▶ [What you will do]:
For the data below, give again exactly the lines from the one containing "Open the CRM menu" through the one containing "has width=1568, height=514.", both ends included, and no others.
── Materials provided
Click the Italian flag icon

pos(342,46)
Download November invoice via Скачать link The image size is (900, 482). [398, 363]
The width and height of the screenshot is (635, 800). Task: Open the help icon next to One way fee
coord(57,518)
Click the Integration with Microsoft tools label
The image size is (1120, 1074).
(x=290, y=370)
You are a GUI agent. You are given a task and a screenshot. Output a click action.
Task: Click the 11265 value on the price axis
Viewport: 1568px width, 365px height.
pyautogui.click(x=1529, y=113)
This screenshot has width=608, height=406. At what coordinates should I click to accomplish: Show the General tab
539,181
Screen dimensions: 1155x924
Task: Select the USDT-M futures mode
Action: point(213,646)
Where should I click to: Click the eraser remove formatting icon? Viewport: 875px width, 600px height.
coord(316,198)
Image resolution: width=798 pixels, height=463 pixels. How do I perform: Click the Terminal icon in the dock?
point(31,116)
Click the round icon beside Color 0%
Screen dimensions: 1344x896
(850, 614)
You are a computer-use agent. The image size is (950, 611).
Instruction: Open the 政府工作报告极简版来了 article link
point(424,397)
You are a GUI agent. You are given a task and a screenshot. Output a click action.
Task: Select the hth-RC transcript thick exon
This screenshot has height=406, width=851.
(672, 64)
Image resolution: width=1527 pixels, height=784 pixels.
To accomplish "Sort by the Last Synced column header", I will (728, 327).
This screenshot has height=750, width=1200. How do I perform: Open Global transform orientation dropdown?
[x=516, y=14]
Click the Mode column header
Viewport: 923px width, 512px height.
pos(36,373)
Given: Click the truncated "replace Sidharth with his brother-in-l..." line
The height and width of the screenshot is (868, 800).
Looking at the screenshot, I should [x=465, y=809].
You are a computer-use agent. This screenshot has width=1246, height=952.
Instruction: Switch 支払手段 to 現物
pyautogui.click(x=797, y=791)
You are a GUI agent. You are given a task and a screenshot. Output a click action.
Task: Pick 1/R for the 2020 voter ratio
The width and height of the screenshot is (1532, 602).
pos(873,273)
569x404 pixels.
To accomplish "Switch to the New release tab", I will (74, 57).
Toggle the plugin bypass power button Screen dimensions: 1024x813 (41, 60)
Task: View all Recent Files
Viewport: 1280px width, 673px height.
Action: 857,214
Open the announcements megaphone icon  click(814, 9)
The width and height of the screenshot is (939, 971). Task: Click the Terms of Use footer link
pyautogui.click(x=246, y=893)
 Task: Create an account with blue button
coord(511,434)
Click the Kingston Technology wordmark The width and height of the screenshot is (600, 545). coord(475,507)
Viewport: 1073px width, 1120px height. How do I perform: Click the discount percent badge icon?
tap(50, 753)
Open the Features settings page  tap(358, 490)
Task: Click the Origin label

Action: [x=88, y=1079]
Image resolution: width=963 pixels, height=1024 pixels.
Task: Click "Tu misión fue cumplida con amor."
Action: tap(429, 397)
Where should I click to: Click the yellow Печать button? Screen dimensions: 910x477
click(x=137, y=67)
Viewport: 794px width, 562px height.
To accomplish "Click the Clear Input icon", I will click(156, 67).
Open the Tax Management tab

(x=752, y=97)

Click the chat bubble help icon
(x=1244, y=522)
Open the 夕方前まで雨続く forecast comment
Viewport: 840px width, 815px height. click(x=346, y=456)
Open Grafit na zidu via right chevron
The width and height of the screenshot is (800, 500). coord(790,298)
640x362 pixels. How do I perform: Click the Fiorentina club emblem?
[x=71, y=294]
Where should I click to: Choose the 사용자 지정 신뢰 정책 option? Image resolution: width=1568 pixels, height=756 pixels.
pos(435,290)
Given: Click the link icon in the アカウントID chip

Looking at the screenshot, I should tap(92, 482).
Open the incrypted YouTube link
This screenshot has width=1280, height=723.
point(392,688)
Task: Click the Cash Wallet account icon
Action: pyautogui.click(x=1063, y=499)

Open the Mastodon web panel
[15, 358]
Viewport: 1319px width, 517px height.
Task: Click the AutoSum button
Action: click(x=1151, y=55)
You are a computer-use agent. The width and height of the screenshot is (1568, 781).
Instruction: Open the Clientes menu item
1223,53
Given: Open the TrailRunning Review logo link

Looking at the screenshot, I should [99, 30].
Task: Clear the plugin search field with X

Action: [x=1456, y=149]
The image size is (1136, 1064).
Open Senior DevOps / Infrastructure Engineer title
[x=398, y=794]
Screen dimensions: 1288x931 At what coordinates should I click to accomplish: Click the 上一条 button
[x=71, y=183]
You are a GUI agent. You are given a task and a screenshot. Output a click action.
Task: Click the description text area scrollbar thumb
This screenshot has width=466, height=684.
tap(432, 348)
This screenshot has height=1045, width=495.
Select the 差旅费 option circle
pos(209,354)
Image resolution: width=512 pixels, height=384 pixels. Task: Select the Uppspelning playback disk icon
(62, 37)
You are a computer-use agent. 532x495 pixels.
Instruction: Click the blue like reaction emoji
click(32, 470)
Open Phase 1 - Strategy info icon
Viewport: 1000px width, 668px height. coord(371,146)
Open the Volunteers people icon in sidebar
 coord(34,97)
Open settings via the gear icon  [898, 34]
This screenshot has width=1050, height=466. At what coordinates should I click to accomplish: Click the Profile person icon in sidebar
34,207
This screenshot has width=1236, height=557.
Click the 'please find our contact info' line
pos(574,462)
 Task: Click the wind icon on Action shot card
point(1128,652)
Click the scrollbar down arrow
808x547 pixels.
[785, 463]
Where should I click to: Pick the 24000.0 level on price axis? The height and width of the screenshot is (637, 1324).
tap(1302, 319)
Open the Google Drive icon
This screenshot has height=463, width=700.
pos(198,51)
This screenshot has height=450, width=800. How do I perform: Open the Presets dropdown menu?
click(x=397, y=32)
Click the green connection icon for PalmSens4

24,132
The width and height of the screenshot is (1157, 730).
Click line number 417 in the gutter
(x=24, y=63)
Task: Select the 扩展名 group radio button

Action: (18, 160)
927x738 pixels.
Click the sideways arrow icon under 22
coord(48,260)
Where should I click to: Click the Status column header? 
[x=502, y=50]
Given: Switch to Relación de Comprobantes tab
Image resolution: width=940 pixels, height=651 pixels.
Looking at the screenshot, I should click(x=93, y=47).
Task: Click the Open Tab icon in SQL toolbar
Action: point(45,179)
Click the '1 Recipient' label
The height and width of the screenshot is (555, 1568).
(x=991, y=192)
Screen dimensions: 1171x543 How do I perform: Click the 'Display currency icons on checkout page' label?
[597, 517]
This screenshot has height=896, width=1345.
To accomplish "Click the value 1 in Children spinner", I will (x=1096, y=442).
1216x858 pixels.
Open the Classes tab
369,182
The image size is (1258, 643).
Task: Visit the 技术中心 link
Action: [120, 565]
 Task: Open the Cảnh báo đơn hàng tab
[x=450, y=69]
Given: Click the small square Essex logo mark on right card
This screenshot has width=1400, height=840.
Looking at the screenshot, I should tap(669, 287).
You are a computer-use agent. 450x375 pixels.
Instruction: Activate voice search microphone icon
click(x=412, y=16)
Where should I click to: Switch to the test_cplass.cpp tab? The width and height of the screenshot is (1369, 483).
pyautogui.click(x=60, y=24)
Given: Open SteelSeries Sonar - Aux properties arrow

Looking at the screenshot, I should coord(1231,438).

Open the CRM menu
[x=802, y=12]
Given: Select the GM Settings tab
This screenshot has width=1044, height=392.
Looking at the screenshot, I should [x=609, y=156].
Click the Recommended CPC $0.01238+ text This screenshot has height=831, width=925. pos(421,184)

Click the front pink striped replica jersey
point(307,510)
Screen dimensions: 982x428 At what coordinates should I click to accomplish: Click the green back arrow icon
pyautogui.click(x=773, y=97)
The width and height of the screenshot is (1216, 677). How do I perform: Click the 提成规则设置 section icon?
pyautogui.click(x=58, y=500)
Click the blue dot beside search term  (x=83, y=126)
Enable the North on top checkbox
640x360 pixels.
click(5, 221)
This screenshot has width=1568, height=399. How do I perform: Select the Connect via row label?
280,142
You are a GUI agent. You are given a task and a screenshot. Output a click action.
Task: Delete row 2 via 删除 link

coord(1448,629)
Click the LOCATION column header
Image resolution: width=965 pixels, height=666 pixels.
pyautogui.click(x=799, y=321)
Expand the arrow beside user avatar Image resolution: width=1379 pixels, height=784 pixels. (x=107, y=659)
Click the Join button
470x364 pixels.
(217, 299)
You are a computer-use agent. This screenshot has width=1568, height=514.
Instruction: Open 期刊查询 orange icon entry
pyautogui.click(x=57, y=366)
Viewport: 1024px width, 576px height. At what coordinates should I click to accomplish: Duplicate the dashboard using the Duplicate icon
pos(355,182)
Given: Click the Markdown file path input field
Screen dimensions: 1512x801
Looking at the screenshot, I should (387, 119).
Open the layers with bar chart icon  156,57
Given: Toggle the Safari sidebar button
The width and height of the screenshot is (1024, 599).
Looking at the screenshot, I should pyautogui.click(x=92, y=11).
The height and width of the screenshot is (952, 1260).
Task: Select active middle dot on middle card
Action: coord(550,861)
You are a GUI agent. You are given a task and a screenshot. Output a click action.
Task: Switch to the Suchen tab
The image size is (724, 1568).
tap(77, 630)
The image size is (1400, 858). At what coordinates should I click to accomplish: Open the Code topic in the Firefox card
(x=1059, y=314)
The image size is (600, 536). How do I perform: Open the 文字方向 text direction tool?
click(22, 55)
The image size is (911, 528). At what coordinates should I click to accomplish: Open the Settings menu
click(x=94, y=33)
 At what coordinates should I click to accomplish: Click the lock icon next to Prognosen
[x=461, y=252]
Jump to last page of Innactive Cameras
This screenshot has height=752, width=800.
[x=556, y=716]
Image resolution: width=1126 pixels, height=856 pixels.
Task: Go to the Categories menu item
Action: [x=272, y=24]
────
▶ [Reply to the exercise]:
Open the CRM menu
[x=802, y=12]
Given: Select the GM Settings tab
This screenshot has width=1044, height=392.
Looking at the screenshot, I should [x=609, y=156].
Click the Recommended CPC $0.01238+ text This screenshot has height=831, width=925. pos(421,184)

Click the front pink striped replica jersey
point(307,510)
Screen dimensions: 982x428 At what coordinates should I click to accomplish: Click the green back arrow icon
pyautogui.click(x=773, y=97)
The width and height of the screenshot is (1216, 677). How do I perform: Click the 提成规则设置 section icon?
pyautogui.click(x=58, y=500)
Click the blue dot beside search term  (x=83, y=126)
Enable the North on top checkbox
640x360 pixels.
click(5, 221)
This screenshot has width=1568, height=399. How do I perform: Select the Connect via row label?
280,142
You are a GUI agent. You are given a task and a screenshot. Output a click action.
Task: Delete row 2 via 删除 link

coord(1448,629)
Click the LOCATION column header
Image resolution: width=965 pixels, height=666 pixels.
pyautogui.click(x=799, y=321)
Expand the arrow beside user avatar Image resolution: width=1379 pixels, height=784 pixels. (x=107, y=659)
Click the Join button
470x364 pixels.
(217, 299)
You are a computer-use agent. This screenshot has width=1568, height=514.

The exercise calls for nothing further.